A very smart therapist told me once that I needed to take a year or two off from relationship, because I didn’t know what it meant to be alone. I spent many years fighting the assignment, until I began to reflect on what I just described about peace.

What I really was running from in being alone… was God. Peace was the presence of God. I felt uncomfortable in the presence of Spirit, to put it bluntly. Until I could sit alone and be fine with it, I decided, I was going to forgo any kind of new relationship. This was no longer an assignment for a therapist; it was a spiritual dictum.

I made a good choice. The first few weeks were hell. I sat alone with the television on, the computer on my lap with four open chat windows, played online games, and talked on the phone. What I didn’t do was be alone. It took weeks before I began to shut out the social media and disturbing crime dramas, which only reflected my inner turmoil even more. Soon, I began to take small chunks of time to the silence.

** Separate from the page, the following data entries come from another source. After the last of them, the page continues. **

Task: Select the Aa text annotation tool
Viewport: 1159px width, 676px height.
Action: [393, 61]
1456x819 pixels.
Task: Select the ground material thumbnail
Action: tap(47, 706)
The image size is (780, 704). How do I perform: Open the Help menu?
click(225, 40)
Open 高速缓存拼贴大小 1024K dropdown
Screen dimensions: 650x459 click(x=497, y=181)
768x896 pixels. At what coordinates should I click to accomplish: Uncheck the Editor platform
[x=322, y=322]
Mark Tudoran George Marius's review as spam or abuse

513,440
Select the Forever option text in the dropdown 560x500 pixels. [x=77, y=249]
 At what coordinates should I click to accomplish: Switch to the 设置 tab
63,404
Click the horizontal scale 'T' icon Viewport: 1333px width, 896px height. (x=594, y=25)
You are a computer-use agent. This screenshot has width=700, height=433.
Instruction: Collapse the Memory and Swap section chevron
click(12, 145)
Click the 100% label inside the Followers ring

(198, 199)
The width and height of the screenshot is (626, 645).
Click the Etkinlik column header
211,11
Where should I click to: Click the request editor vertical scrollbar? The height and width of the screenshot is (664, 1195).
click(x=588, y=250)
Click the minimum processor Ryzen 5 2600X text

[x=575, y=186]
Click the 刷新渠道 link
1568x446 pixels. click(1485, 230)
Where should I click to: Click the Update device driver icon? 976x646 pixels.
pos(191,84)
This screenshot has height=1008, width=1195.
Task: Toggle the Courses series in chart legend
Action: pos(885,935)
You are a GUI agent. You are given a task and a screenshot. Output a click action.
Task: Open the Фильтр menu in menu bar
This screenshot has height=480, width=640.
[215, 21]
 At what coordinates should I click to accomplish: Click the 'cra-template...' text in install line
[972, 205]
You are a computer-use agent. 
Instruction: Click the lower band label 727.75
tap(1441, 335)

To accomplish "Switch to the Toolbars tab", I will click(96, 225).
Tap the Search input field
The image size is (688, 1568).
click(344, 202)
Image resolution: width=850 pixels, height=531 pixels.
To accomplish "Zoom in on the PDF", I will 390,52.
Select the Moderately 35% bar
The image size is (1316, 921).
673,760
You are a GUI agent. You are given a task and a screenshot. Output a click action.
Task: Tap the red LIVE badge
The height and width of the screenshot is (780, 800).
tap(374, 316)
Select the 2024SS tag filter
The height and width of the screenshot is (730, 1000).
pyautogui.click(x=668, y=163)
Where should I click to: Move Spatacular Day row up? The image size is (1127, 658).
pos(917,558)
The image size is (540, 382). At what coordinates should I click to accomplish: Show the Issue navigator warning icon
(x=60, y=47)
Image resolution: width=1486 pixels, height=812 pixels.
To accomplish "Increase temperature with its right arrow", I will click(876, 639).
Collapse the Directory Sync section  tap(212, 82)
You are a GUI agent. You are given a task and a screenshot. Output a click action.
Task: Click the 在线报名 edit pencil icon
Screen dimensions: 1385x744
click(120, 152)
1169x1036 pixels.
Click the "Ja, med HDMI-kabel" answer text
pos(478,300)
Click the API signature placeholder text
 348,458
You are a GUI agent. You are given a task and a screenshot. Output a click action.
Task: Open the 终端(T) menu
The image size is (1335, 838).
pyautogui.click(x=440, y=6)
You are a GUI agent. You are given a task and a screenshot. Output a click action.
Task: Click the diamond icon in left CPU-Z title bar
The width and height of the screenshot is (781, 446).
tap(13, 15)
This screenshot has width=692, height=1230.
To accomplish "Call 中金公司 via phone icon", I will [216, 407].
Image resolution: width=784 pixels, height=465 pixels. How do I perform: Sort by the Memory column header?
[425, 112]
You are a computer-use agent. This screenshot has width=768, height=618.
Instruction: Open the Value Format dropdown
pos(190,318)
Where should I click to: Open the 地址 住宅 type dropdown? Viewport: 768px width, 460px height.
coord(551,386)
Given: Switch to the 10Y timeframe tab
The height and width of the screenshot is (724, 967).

There I met a surprising guest—someone I didn’t imagine still existed. His name was Bobby. He was about seven years old. He hid out in a closet underneath his brother’s clothes during the day. His only source of light was a LiteBrite with the pretty colored pegs forming the shape of a butterfly. His story was about observing my choices. Some were not making this young part of me feel very secure.

So, I made a commitment to my inner child and to myself to observe how I felt about every choice in my future. Did it cause security, or did it bring confusion and drama? This is your choice today!

If you want peace, you must choose it—everyday!